1. Take Control of your Autofocus System: In order to always ensure that the camera autofocuses where and how you want, you need to take control of your AF system.  Use AF-S Autofocus Mode and Single Point AF Autofocus Area Mode for still subjects, and use AF-C Autofocus Mode and Dynamic Area AF or 3D-Tracking Autofocus Area Mode for tracking moving subjects.  Select your desired AF point so that the camera focuses on, or begins to track, your intended subject.  Press the AF Mode Button and then turn the Command and Sub-Command Dials to change the Autofocus Mode and Autofocus Area Mode as you view the settings on the top LCD screen.  There is so much more you can do with the AF system, including selecting the number of active AF points and determining exactly how it tracks moving subjects.  I wrote an entire previous post that goes into more detail about the settings and capabilities of the D7000 autofocus system.

2. Set up your Dual SD Memory Card Slots: The two memory card slots of the D7000 can function in a couple different ways, including using one for RAW and the other for JPEG files, saving all your images to both cards simultaneously, using the second card as overflow when the first one fills up, or saving stills to one and movies to the other.  You can set this up in the Shooting Menu under “Role played by card in slot 2.” To set how the cards function for saving videos, use the Shooting Menu > Movie Settings > Destination.

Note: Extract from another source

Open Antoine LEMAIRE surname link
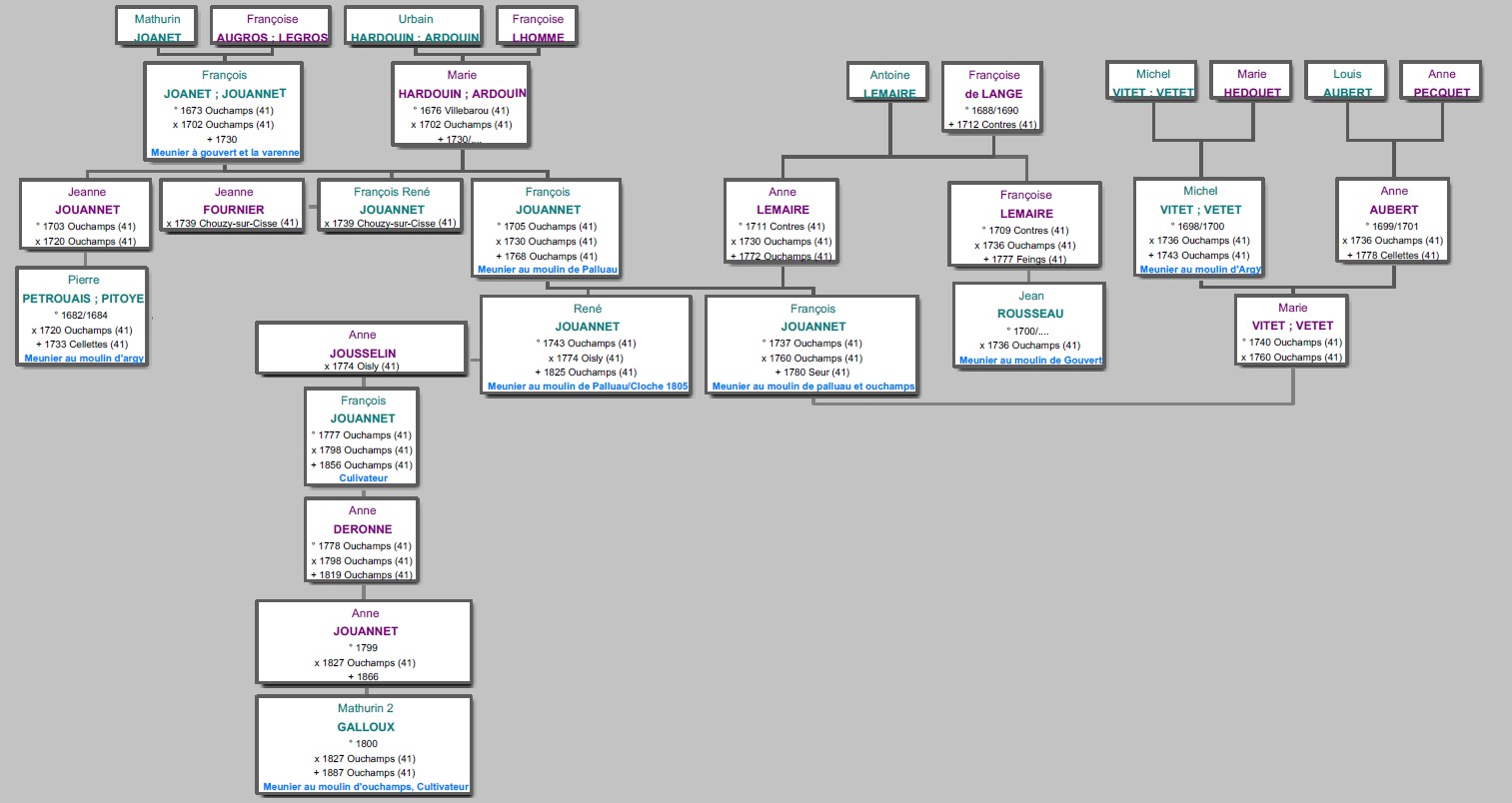 889,94
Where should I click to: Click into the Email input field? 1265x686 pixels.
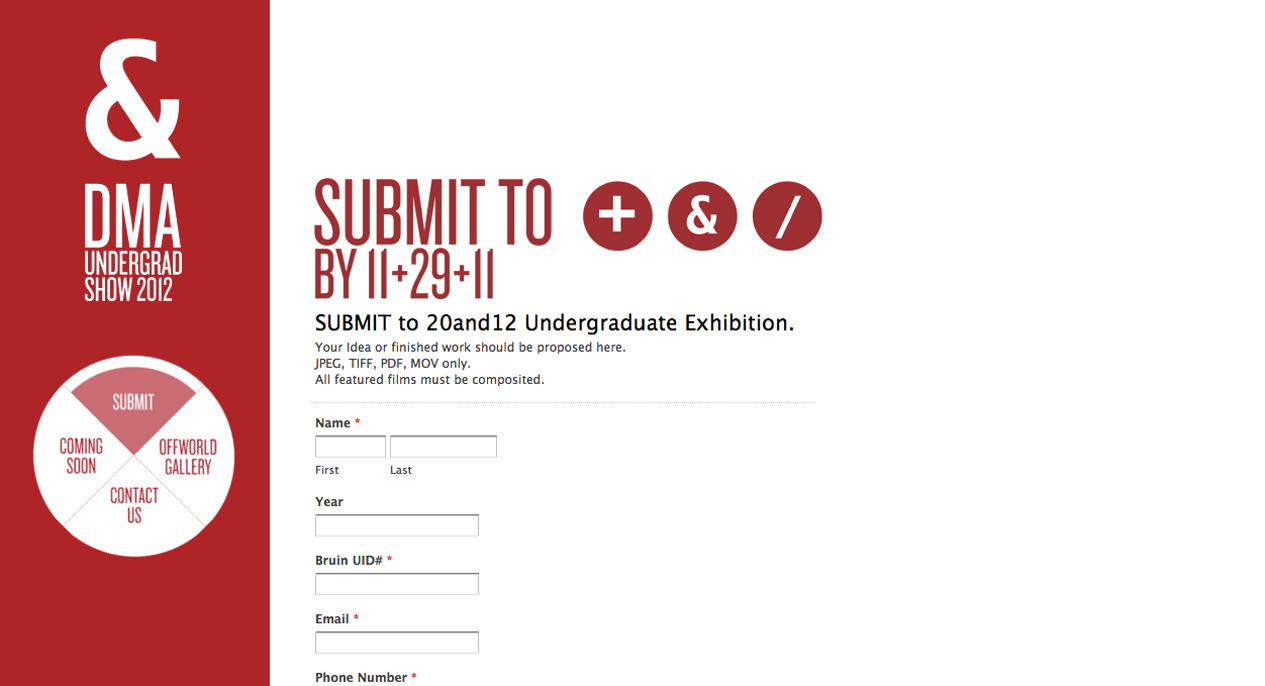coord(397,642)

3. Set or Create a Picture Control for your JPEG Images and Movies: If you are shooting in RAW (NEF) or JPEG and will be post-processing your images in Photoshop, Lightroom, or using the Nikon software, then you don’t need to worry about Picture Controls.  If that is the case, set the Picture Control for Standard or Neutral and that way the images that you view on the camera’s rear LCD screen will be close to how they will appear in the actual RAW image file.  However if you are not post-processing, you will want the images to come out of the camera looking as you want them to, so you will need to set, customize, or create a Picture Control that best creates your desired look.  Adjust the contrast, saturation, brightness, and sharpening to achieve the look you are after.  Save the Picture Controls you have created to access them later.  You can even create your own styles using the included software, or find them online and download them.  There are styles to be found online that recreate the look of various roll films including Kodachrome and Velvia.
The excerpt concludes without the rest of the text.